## OBJECTIVE
Render every line of the entries below as a JSON list of strings, one string per line, skipping blank lines.

Interface element entries:
------------------------------------------------------------------------

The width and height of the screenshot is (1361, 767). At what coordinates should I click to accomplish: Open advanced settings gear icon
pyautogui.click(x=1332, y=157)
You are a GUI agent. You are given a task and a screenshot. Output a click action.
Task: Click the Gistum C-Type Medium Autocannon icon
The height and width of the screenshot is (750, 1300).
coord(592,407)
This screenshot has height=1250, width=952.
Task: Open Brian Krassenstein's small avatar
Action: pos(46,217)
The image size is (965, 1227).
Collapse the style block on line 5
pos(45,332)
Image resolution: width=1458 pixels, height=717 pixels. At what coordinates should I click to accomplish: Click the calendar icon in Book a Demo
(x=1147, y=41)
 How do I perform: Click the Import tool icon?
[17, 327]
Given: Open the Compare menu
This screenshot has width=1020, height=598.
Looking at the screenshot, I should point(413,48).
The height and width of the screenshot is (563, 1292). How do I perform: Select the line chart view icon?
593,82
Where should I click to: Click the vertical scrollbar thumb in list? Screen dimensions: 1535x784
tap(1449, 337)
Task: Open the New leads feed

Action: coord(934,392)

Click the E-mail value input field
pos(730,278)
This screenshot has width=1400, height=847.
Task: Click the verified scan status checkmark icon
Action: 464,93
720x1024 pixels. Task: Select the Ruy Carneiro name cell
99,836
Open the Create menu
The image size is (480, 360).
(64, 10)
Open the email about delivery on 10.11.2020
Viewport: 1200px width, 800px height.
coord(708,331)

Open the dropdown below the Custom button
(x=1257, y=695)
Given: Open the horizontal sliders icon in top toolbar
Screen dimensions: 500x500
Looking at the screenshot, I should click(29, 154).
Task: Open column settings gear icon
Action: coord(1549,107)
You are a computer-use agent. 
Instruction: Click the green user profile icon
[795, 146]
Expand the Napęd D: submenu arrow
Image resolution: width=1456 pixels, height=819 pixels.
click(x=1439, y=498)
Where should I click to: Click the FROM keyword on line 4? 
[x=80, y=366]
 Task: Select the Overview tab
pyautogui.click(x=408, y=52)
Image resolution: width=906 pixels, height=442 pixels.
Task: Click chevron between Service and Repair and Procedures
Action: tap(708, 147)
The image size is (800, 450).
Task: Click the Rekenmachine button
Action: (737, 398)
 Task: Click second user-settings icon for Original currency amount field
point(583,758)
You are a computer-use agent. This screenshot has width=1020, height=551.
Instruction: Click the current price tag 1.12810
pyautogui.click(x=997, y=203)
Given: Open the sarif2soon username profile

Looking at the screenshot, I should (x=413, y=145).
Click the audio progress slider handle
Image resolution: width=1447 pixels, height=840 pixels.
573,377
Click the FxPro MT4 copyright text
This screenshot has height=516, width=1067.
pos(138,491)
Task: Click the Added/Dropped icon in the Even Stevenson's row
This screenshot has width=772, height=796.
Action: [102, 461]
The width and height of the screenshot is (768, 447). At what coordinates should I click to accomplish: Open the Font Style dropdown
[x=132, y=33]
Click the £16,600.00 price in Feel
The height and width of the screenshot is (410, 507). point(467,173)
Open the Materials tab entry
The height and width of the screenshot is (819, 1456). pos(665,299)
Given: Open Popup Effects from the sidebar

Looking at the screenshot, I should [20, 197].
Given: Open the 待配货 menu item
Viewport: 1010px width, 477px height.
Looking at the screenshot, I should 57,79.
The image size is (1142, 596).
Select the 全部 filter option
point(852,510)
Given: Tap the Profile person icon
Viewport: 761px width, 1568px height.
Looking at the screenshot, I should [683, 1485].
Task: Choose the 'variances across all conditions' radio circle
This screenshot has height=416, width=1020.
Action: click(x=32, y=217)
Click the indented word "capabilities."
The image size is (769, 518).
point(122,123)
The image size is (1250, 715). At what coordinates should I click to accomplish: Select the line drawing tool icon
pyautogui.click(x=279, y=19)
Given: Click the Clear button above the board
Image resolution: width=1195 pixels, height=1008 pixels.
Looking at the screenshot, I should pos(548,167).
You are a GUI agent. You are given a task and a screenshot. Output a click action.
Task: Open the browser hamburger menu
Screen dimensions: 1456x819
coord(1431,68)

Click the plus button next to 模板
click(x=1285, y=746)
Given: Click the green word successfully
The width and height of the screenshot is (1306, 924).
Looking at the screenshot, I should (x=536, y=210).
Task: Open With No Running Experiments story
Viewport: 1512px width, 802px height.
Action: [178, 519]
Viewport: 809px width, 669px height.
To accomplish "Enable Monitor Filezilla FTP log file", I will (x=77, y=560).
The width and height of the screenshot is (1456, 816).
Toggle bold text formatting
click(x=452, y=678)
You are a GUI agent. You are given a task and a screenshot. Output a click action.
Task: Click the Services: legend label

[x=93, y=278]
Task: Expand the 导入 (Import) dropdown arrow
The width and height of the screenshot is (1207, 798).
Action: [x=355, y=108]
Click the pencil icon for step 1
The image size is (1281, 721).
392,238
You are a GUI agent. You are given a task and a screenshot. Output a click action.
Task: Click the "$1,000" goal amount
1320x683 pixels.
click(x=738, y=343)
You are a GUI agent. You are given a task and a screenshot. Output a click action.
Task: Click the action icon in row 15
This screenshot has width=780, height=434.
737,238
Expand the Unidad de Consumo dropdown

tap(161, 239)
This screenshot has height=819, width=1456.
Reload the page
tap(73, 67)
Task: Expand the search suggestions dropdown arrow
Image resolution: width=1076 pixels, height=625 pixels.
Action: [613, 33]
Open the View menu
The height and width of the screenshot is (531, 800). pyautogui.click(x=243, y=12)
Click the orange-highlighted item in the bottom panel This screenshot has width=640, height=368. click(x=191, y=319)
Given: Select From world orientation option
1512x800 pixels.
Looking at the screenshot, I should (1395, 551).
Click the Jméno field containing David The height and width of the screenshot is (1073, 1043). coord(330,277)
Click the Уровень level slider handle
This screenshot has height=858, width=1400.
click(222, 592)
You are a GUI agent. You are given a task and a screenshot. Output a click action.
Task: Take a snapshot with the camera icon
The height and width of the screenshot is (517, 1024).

------------------------------------------------------------------------

## OUTPUT FOR THIS EXERCISE
[
  "The width and height of the screenshot is (1361, 767). At what coordinates should I click to accomplish: Open advanced settings gear icon",
  "pyautogui.click(x=1332, y=157)",
  "You are a GUI agent. You are given a task and a screenshot. Output a click action.",
  "Task: Click the Gistum C-Type Medium Autocannon icon",
  "The height and width of the screenshot is (750, 1300).",
  "coord(592,407)",
  "This screenshot has height=1250, width=952.",
  "Task: Open Brian Krassenstein's small avatar",
  "Action: pos(46,217)",
  "The image size is (965, 1227).",
  "Collapse the style block on line 5",
  "pos(45,332)",
  "Image resolution: width=1458 pixels, height=717 pixels. At what coordinates should I click to accomplish: Click the calendar icon in Book a Demo",
  "(x=1147, y=41)",
  " How do I perform: Click the Import tool icon?",
  "[17, 327]",
  "Given: Open the Compare menu",
  "This screenshot has width=1020, height=598.",
  "Looking at the screenshot, I should point(413,48).",
  "The height and width of the screenshot is (563, 1292). How do I perform: Select the line chart view icon?",
  "593,82",
  "Where should I click to: Click the vertical scrollbar thumb in list? Screen dimensions: 1535x784",
  "tap(1449, 337)",
  "Task: Open the New leads feed",
  "Action: coord(934,392)",
  "Click the E-mail value input field",
  "pos(730,278)",
  "This screenshot has width=1400, height=847.",
  "Task: Click the verified scan status checkmark icon",
  "Action: 464,93",
  "720x1024 pixels. Task: Select the Ruy Carneiro name cell",
  "99,836",
  "Open the Create menu",
  "The image size is (480, 360).",
  "(64, 10)",
  "Open the email about delivery on 10.11.2020",
  "Viewport: 1200px width, 800px height.",
  "coord(708,331)",
  "Open the dropdown below the Custom button",
  "(x=1257, y=695)",
  "Given: Open the horizontal sliders icon in top toolbar",
  "Screen dimensions: 500x500",
  "Looking at the screenshot, I should click(29, 154).",
  "Task: Open column settings gear icon",
  "Action: coord(1549,107)",
  "You are a computer-use agent. ",
  "Instruction: Click the green user profile icon",
  "[795, 146]",
  "Expand the Napęd D: submenu arrow",
  "Image resolution: width=1456 pixels, height=819 pixels.",
  "click(x=1439, y=498)",
  "Where should I click to: Click the FROM keyword on line 4? ",
  "[x=80, y=366]",
  " Task: Select the Overview tab",
  "pyautogui.click(x=408, y=52)",
  "Image resolution: width=906 pixels, height=442 pixels.",
  "Task: Click chevron between Service and Repair and Procedures",
  "Action: tap(708, 147)",
  "The image size is (800, 450).",
  "Task: Click the Rekenmachine button",
  "Action: (737, 398)",
  " Task: Click second user-settings icon for Original currency amount field",
  "point(583,758)",
  "You are a computer-use agent. This screenshot has width=1020, height=551.",
  "Instruction: Click the current price tag 1.12810",
  "pyautogui.click(x=997, y=203)",
  "Given: Open the sarif2soon username profile",
  "Looking at the screenshot, I should (x=413, y=145).",
  "Click the audio progress slider handle",
  "Image resolution: width=1447 pixels, height=840 pixels.",
  "573,377",
  "Click the FxPro MT4 copyright text",
  "This screenshot has height=516, width=1067.",
  "pos(138,491)",
  "Task: Click the Added/Dropped icon in the Even Stevenson's row",
  "This screenshot has width=772, height=796.",
  "Action: [102, 461]",
  "The width and height of the screenshot is (768, 447). At what coordinates should I click to accomplish: Open the Font Style dropdown",
  "[x=132, y=33]",
  "Click the £16,600.00 price in Feel",
  "The height and width of the screenshot is (410, 507). point(467,173)",
  "Open the Materials tab entry",
  "The height and width of the screenshot is (819, 1456). pos(665,299)",
  "Given: Open Popup Effects from the sidebar",
  "Looking at the screenshot, I should [20, 197].",
  "Given: Open the 待配货 menu item",
  "Viewport: 1010px width, 477px height.",
  "Looking at the screenshot, I should 57,79.",
  "The image size is (1142, 596).",
  "Select the 全部 filter option",
  "point(852,510)",
  "Given: Tap the Profile person icon",
  "Viewport: 761px width, 1568px height.",
  "Looking at the screenshot, I should [683, 1485].",
  "Task: Choose the 'variances across all conditions' radio circle",
  "This screenshot has height=416, width=1020.",
  "Action: click(x=32, y=217)",
  "Click the indented word \"capabilities.\"",
  "The image size is (769, 518).",
  "point(122,123)",
  "The image size is (1250, 715). At what coordinates should I click to accomplish: Select the line drawing tool icon",
  "pyautogui.click(x=279, y=19)",
  "Given: Click the Clear button above the board",
  "Image resolution: width=1195 pixels, height=1008 pixels.",
  "Looking at the screenshot, I should pos(548,167).",
  "You are a GUI agent. You are given a task and a screenshot. Output a click action.",
  "Task: Open the browser hamburger menu",
  "Screen dimensions: 1456x819",
  "coord(1431,68)",
  "Click the plus button next to 模板",
  "click(x=1285, y=746)",
  "Given: Click the green word successfully",
  "The width and height of the screenshot is (1306, 924).",
  "Looking at the screenshot, I should (x=536, y=210).",
  "Task: Open With No Running Experiments story",
  "Viewport: 1512px width, 802px height.",
  "Action: [178, 519]",
  "Viewport: 809px width, 669px height.",
  "To accomplish \"Enable Monitor Filezilla FTP log file\", I will (x=77, y=560).",
  "The width and height of the screenshot is (1456, 816).",
  "Toggle bold text formatting",
  "click(x=452, y=678)",
  "You are a GUI agent. You are given a task and a screenshot. Output a click action.",
  "Task: Click the Services: legend label",
  "[x=93, y=278]",
  "Task: Expand the 导入 (Import) dropdown arrow",
  "The width and height of the screenshot is (1207, 798).",
  "Action: [x=355, y=108]",
  "Click the pencil icon for step 1",
  "The image size is (1281, 721).",
  "392,238",
  "You are a GUI agent. You are given a task and a screenshot. Output a click action.",
  "Task: Click the \"$1,000\" goal amount",
  "1320x683 pixels.",
  "click(x=738, y=343)",
  "You are a GUI agent. You are given a task and a screenshot. Output a click action.",
  "Task: Click the action icon in row 15",
  "This screenshot has width=780, height=434.",
  "737,238",
  "Expand the Unidad de Consumo dropdown",
  "tap(161, 239)",
  "This screenshot has height=819, width=1456.",
  "Reload the page",
  "tap(73, 67)",
  "Task: Expand the search suggestions dropdown arrow",
  "Image resolution: width=1076 pixels, height=625 pixels.",
  "Action: [613, 33]",
  "Open the View menu",
  "The height and width of the screenshot is (531, 800). pyautogui.click(x=243, y=12)",
  "Click the orange-highlighted item in the bottom panel This screenshot has width=640, height=368. click(x=191, y=319)",
  "Given: Select From world orientation option",
  "1512x800 pixels.",
  "Looking at the screenshot, I should (1395, 551).",
  "Click the Jméno field containing David The height and width of the screenshot is (1073, 1043). coord(330,277)",
  "Click the Уровень level slider handle",
  "This screenshot has height=858, width=1400.",
  "click(222, 592)",
  "You are a GUI agent. You are given a task and a screenshot. Output a click action.",
  "Task: Take a snapshot with the camera icon",
  "The height and width of the screenshot is (517, 1024)."
]